*Problem requirements*: Put everything in the material from the line containing "923x521 pixels. At" down to the line containing "click(159, 503)", both included, into a Markdown table with the columns Entry and Text. Number each line under Entry, give its wording under Text, and leave out any blank lines.

[start Dataset]

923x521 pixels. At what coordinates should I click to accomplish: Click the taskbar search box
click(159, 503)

[end Dataset]
[start Dataset]

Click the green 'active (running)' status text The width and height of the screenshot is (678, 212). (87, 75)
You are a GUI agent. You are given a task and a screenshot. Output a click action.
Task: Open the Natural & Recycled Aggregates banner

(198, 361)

[end Dataset]

*Full output*:
| Entry | Text |
|---|---|
| 1 | 923x521 pixels. At what coordinates should I click to accomplish: Click the taskbar search box |
| 2 | click(159, 503) |